Give again, exactly as they appear, only the lines from the one containing "Events (1107, 1090)" through the last line of the material below.

> _Information_:
═══

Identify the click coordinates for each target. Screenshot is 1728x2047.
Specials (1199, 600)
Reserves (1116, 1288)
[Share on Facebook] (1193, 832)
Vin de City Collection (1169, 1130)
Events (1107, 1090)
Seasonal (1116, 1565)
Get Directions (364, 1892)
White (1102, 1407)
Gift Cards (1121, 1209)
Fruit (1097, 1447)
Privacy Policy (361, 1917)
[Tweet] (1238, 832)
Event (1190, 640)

═══

> _The completed task_:
Events (1107, 1090)
Seasonal (1116, 1565)
Get Directions (364, 1892)
White (1102, 1407)
Gift Cards (1121, 1209)
Fruit (1097, 1447)
Privacy Policy (361, 1917)
[Tweet] (1238, 832)
Event (1190, 640)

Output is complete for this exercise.